READING TEXT
----------

Following an unexpected surge, who knows why, sometimes I have a call to remember my old Hungarian friend Imre Loefler a Hungarian aristocrat. We usually met in Nairobi Hospital once a week, where he was a senior surgeon, to enjoy a tee and endless discussions. I am still fascinated with his wisdom and storytelling skill and please note he that he was the only one having two Hungarian thoroughbred “vizsla” here in Kenya, a breed of the loveliest pastoral dogs, smaller but a lovely shape, loyal and with contour like our Africa ridgeback breed. I enjoyed all his stories peppered with frequent airplane crashes of his light plane and added evenings in Nairobi Aero Club after the hospital, established by him also, as one of Kenya Wildlife Service pioneers.
Those were some of the best times of my 30 years Kenyan life. Fighting the ever-present universal forgetfulness understanding life of our best Hungarians, I would like to recall with a short tribute of his life to the readers. So, what he was according to the official sources – forgive me the official language of my sources, which may sound clumsy but factually true, and I was lazy enough to do more than necessary editing to pretend that it is my brainchild:
He finished philosophy in Heidelberg, then emigrated to Britain before the second world war, where he established his career. Imre Loefler was a Hungarian‑born surgeon who became a legendary flying doctor, pilot and conservationist in East Africa; he spent decades operating, teaching and patrolling the bush from the air, and helped shape surgical training and aviation culture in the region. Born in 1929 in Budapest, Löffler survived wartime upheaval and trained in medicine in Europe and the United States. His restless curiosity and taste for adventure drew him to Africa, where he found a life that mixed surgery, teaching, flying and wildlife—roles that would define him for the next half century.
Loefler learned to fly while building academic surgical departments in southern Africa. He became an avid private aviator who used light aircraft not for sport alone but as a tool of medicine: every week he would fly to remote hospitals to operate, teach and mentor local clinicians, turning the airplane into a mobile operating theatre and classroom. His flying was practical and purposeful—bringing surgical skills to places otherwise unreachable by road. He served as chairman of the Aero Club of East Africa and conceived flying competitions and rallies that kept the pilot community connected and skilled—events that linked Nairobi to other regional hubs and celebrated the pioneering spirit of East African aviation. As an honorary game warden and conservation advocate, he used aerial observation to support wildlife management and to write persuasively about ecology and stewardship. His public essays wove together medicine, natural history and moral urgency, making him a distinctive public intellectual in Kenya.
A prolific writer columnist, Loefler published widely on surgery, philosophy and conservation. He helped found and edit medical journals, trained generations of surgeons, and left a practical legacy in textbooks and institutions that continue to serve low‑resource hospitals.
So is the official source. What can I ad?

----------

PROVIDED INFORMATION

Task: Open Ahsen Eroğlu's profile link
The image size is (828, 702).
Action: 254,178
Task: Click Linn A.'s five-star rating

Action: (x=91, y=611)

----------

APPLY WHAT YOU READ
1. List the subjects on which, according to the tribute to Imre Loefler, he published widely.
2. Answer these questions from the tribute to Imre Loefler.
(a) In what year and city was Loefler born?
(b) Of what organization did he serve as chairman?
(c) How many years of Kenyan life does the writer mention?
3. Reproduce the passage of the Loefler tribute from "Following an unexpected" to "Wildlife Service pioneers.".
The rows are material separate from the tribute to Imre Loefler.

RESPONSES TO THE EXERCISE
1. Surgery, philosophy and conservation.

2.
(a) He was born in 1929 in Budapest.
(b) He was chairman of the Aero Club of East Africa.
(c) The writer mentions 30 years of Kenyan life.

3.
Following an unexpected surge, who knows why, sometimes I have a call to remember my old Hungarian friend Imre Loefler a Hungarian aristocrat. We usually met in Nairobi Hospital once a week, where he was a senior surgeon, to enjoy a tee and endless discussions. I am still fascinated with his wisdom and storytelling skill and please note he that he was the only one having two Hungarian thoroughbred “vizsla” here in Kenya, a breed of the loveliest pastoral dogs, smaller but a lovely shape, loyal and with contour like our Africa ridgeback breed. I enjoyed all his stories peppered with frequent airplane crashes of his light plane and added evenings in Nairobi Aero Club after the hospital, established by him also, as one of Kenya Wildlife Service pioneers.